Ayat ini dimulai dengan huruf taukid (penegas/penekanan) yaitu إنّ (sesungguhnya), artinya ada yang meragukan atau bahkan metolak sehingga Allah berikan kata penegas. Ketika ayat ini turun orang-orang musyrikin lisan mereka menolak namun hati mereka terpaksa mengakui. Pernyataan mereka Allah runtuhkan dengan permulaan surat ini.
Lalu bagaimana dengan kita, apakah kita sudah betul-betul mengimani Al-Qur’an dan memberikan perhatian yang besar terhadapnya?. Ini adalah Surat yang dikirim oleh Sang Pencipta kita, Sang Penguasa alam semesta. Sudahkan kita berikan perhatian yang lebih besar dari selainnya?
Kata أَنزَلْنَٰهُ yakni Allah menurunkan Al-Qur’an. Allah tidak secara langsung menyebutkan objek yang diturunkannya, melainkan memakai dhamir (kata ganti) ‘nya’. Apa hikmah dari hal ini?

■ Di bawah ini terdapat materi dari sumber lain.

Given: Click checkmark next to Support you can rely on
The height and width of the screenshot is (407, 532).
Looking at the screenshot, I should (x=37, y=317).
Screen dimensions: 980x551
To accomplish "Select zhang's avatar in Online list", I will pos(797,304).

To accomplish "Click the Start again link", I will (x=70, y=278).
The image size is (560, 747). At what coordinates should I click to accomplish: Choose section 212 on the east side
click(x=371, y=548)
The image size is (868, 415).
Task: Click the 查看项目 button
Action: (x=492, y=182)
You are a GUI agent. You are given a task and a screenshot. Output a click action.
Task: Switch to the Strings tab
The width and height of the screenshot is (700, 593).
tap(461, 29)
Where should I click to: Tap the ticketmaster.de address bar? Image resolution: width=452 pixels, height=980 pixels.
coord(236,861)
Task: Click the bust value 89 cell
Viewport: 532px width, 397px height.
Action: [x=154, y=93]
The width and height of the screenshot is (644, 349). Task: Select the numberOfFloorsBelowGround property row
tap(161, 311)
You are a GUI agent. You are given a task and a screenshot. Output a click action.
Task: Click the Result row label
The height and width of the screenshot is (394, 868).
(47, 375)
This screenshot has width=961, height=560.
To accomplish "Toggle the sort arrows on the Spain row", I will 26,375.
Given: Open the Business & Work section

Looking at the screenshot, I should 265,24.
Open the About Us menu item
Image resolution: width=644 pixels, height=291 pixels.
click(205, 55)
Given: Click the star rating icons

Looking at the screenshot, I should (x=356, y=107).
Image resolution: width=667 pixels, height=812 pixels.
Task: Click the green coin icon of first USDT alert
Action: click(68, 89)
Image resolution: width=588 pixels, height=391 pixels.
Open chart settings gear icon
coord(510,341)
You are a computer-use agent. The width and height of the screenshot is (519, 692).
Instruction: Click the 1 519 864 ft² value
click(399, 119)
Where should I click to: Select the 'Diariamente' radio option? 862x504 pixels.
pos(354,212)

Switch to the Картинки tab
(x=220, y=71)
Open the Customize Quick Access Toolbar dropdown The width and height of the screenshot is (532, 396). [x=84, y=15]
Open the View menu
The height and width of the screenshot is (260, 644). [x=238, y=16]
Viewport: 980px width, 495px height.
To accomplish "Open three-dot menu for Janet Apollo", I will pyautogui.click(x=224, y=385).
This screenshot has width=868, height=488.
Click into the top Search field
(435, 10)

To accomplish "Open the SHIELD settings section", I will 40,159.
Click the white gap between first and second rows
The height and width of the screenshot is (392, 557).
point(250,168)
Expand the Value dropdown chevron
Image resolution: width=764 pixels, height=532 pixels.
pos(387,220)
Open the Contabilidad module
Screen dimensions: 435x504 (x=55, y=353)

Walaupun tempat kembali dari dhamir tersebut (Al-Qur’an) belum disebutkan sebelumnya pada surat ini, namun maknanya sangat jelas, karena memang sebuah riwayat juga telah menyebutkan bahwa seluruh isi Al-Qur’an itu seperti satu surat saja (satu kesatuan).
Hal ini menunjukkan agungnya Al-Quran dari segala sisi. Seakan apa yang Allah turunkan di malam Qadr sudah diketahui oleh setiap yang hadir pada saat itu. Hati siapapun yang mendengar ayat ini dibaca akan secara langsung tergambar dan terhubung padanya yaitu Al-Quran. Dan begitulah yang terjadi ketika Al-Quran disampaikan di awal kemunculan. Ia menjadi buah bibir di setiap kalangan.
Maka seharusnya kita sebagai muslim pun demikian. Menjadikan Al-Quran terhubung erat dengan hati dan akal pikiran kita. Sehingga berbagai permasalahan yang datang akan selalu memunculkan solusi dengan Al-Quran.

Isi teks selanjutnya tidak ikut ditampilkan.